Dış kapının vandalları
Peki, biz ne ile kimlerle uğraşıyoruz. Kendisi daha bakkala gitmekten aciz, uzaya gitmemezi istemeyen, gördüğü her uydumuzu taşlamak isteyen bir ‘akademik’ rezaletle; Ukrayna gibi başarılı olmak isteyen ‘dış kapının vandallarıyla’; Cumhuriyet tarihimiz boyunca mücadelelere sahne olan, akıl almaz planlara, birleşmelere ve organizasyonlara neden olan ‘cumhura reis’ seçme olimipiyatları ile vesaire. Bu üçü bile en ‘berbat’ ve ‘mide bulandıran’ üçüncü sayfa haberlerinden daha kötü.
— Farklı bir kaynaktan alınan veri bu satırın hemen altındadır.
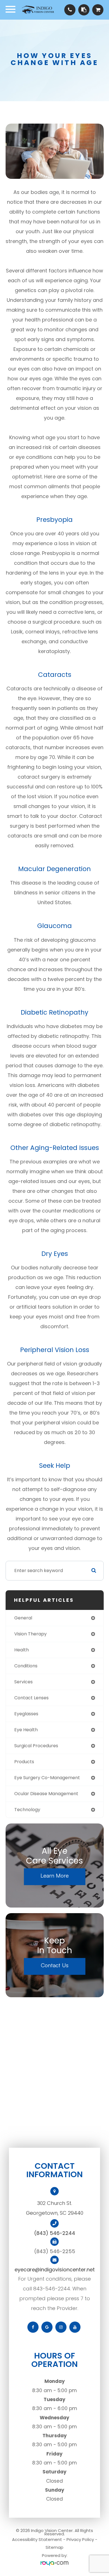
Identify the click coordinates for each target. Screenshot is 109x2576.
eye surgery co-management (47, 1777)
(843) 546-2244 (54, 2233)
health (21, 1650)
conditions (25, 1666)
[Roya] (54, 2563)
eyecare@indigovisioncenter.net (55, 2269)
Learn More (55, 1875)
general (23, 1618)
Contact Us (54, 1965)
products (24, 1761)
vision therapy (30, 1634)
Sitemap (54, 2547)
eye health (26, 1729)
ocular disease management (46, 1793)
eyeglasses (26, 1714)
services (23, 1682)
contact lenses (31, 1698)
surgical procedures (36, 1745)
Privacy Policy (80, 2539)
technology (27, 1809)
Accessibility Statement (37, 2539)
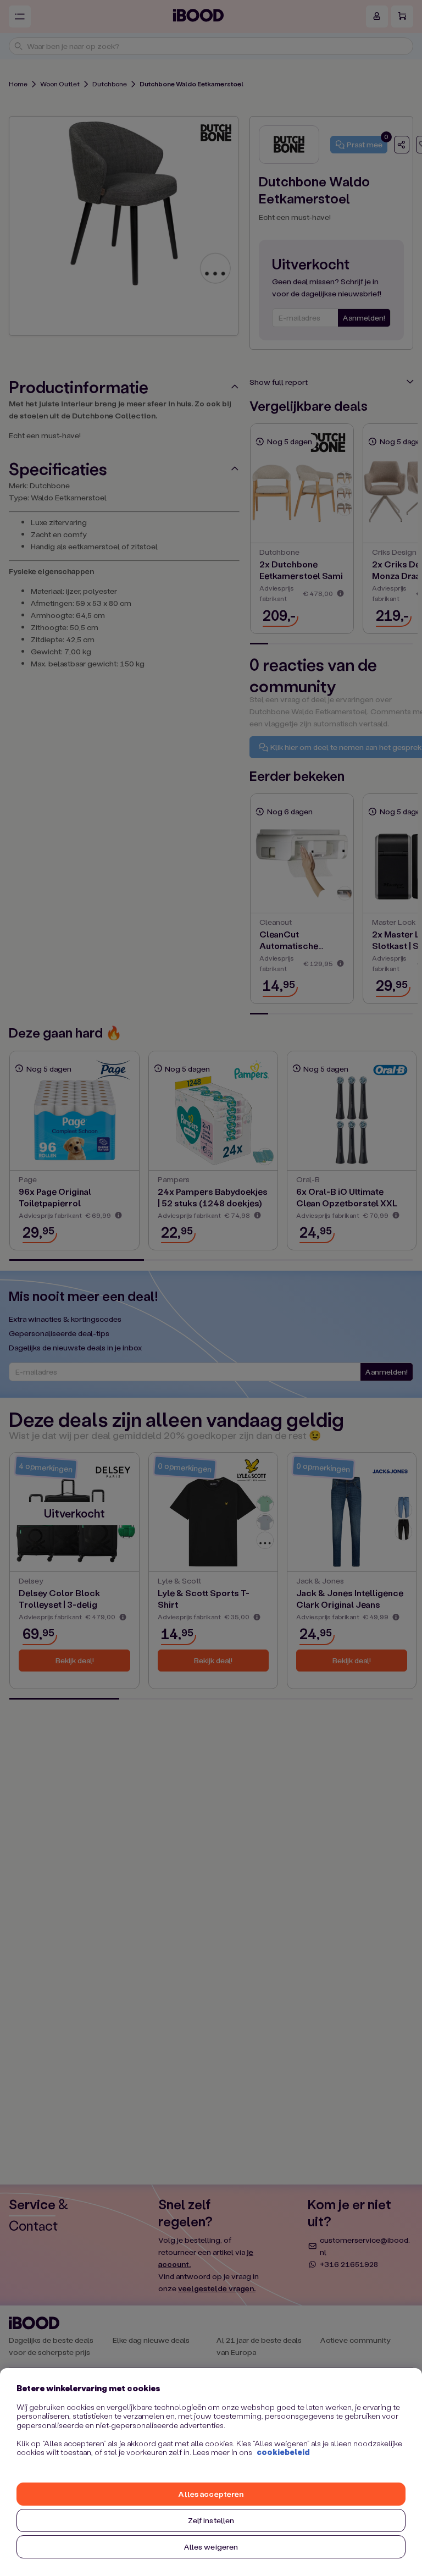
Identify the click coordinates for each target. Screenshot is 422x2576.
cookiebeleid (283, 2452)
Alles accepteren (210, 2494)
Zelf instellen (211, 2520)
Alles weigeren (211, 2546)
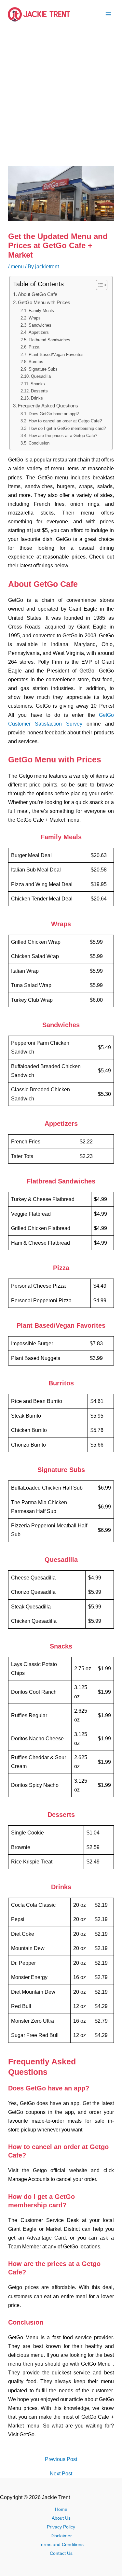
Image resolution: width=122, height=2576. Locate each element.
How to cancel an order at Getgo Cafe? (65, 420)
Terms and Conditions (61, 2544)
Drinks (37, 398)
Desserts (39, 391)
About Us (61, 2518)
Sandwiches (40, 325)
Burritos (36, 361)
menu (17, 266)
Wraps (35, 318)
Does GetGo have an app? (54, 413)
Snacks (38, 383)
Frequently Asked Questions (48, 405)
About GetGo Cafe (37, 294)
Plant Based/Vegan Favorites (56, 354)
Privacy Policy (61, 2527)
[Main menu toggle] (108, 14)
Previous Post (61, 2459)
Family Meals (41, 310)
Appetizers (39, 332)
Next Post (61, 2473)
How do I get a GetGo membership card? (67, 428)
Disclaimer (61, 2535)
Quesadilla (41, 376)
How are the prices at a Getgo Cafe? (63, 435)
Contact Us (61, 2553)
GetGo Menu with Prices (44, 302)
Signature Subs (43, 369)
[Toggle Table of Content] (98, 284)
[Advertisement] (61, 93)
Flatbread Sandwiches (49, 339)
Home (61, 2509)
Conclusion (39, 443)
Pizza (34, 347)
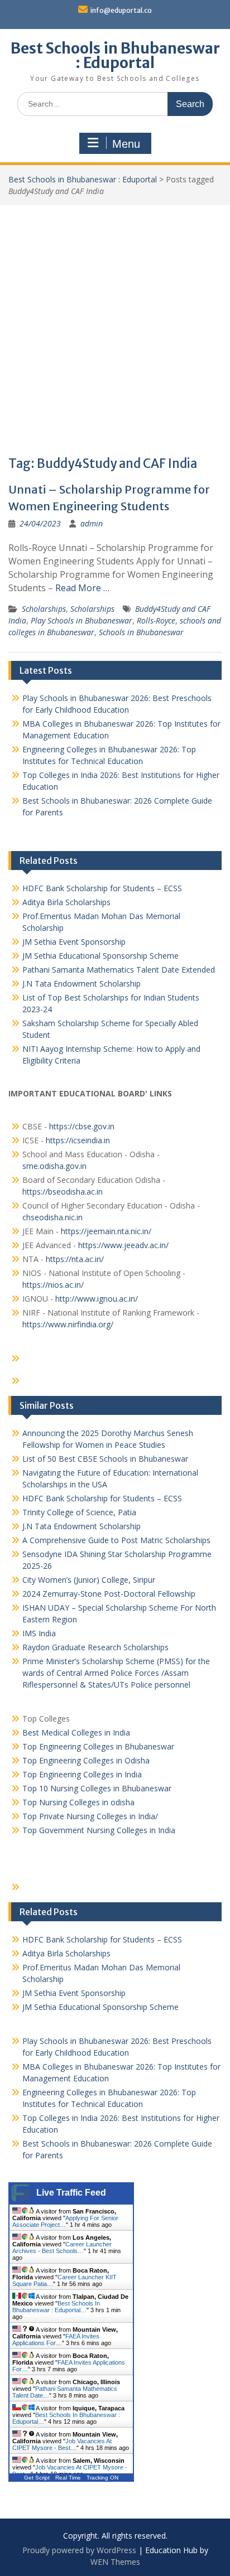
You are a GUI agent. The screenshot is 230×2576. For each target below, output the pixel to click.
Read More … (82, 588)
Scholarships (44, 608)
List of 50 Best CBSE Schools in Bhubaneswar (105, 1458)
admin (91, 523)
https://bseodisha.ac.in (62, 1191)
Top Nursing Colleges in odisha (78, 1802)
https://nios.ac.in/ (53, 1284)
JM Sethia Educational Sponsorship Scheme (100, 955)
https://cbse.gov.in (81, 1126)
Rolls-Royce (156, 620)
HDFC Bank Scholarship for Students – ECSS (102, 888)
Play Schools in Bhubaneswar (81, 620)
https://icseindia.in (78, 1140)
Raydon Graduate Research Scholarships (95, 1647)
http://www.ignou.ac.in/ (95, 1298)
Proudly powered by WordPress (79, 2550)
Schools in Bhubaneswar (141, 632)
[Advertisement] (115, 326)
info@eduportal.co (121, 10)
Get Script (37, 2477)
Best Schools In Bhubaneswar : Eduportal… (56, 2306)
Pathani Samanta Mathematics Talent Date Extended (118, 969)
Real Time (68, 2477)
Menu (126, 144)
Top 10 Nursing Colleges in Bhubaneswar (96, 1788)
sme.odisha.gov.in (54, 1166)
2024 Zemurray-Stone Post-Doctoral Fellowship (108, 1593)
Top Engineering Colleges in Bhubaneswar (99, 1746)
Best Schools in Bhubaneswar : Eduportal (115, 55)
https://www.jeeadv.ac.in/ (123, 1245)
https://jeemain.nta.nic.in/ (106, 1231)
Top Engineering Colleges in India (82, 1774)
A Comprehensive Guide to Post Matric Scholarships (116, 1540)
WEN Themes (115, 2561)
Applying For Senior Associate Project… (65, 2221)
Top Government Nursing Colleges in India (98, 1830)
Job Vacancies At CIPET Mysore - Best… (62, 2444)
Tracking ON (102, 2477)
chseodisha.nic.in (52, 1217)
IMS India (39, 1633)
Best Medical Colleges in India (76, 1732)
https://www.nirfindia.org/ (67, 1324)
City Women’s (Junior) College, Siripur (88, 1579)
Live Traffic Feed (71, 2192)
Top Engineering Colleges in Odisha (86, 1760)
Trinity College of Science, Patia (79, 1512)
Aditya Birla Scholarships (66, 902)
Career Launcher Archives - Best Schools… (62, 2247)
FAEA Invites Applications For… (55, 2339)
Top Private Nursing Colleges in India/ (90, 1816)
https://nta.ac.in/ (75, 1259)
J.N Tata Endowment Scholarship (81, 983)
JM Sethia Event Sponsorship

Daha da kötüsü sanayi, bilim, teknoloji, ekonomi, dijital ekonomi vb. konularında politika üretemeyip, siyaseti bir sirk haline dönüştüren, ottan, böcekten konuları bile bir mancınık gibi kullanan ‘iğreti’ bir muhalefet. En kötüsü, bu tuhaf ve talihsiz serüvenler dizisinde oyuncak rolüne sahip olup da kendini kuklacı gibi gösteren sivil inisiyatifler. Batıdaki NGO yani hükümet dışı organizasyonlar kavramını yanlış anlayıp kendini (ne olursa olsun) hükümet karşıtı organizasyon olarak gören/gösteren mikro organizmalar. Biz bunlarla uğraşıyoruz. Sosyal medyamız ‘hay huy’ ve yalan olana ‘hay hay’ ile işliyor. Haberciler ve gazeteciler patronaj okyanusunun dümen suyunda hareket ediyor. Dizilerimiz birbirinin tıpkısının aynısı ve merkezinde doğru düzgün bir önerme olmaksızın, hikayeden yoksun, zekayı ve hayal gücünü hiçe sayarak arz-ı endam ediyor. İletişim ve reklam ajanslarımız ‘marka’ ve ‘strateji’ üzerine değil de ‘muhasebe’ kuralları çerçevesinde işini yapıyor. Markalar ise para kazanma aperatifleri ile uğraşmaktan ‘itibar’ denen ana yemeğe geçemiyorlar. Bütün bunlara, içten ve dıştan’ yıkım ekiplerinin pürsilah taarruzlarına rağmen, Türkiye büyük bir güç olmak için var gücüyle çalışıyor. Sanırım, göremedikleri ya da tahammül edemedikleri bu. Hasta adam iyileşti ve ayağa kalktı, sindirimde ufak tefek arızalar var, onlar da yavaş yavaş ait oldukları yere düşecekler. Unutmayalım ki iletişim ağlarını iyi kullananlar çevresindekinleri,dünya insanlarını etkilediklerini görüyoruz.Etkileyemeyenler de,bu etkinin karşısına geçip veryansın ediyorlar.Meydanı boş bulan dellalın söyledikleri tek gerçekmiş gibi algılanır.O zaman ne yapacağız sosyal medyayı kullanarak geniş çevrelere ulaşacağız.Alınmaca yok.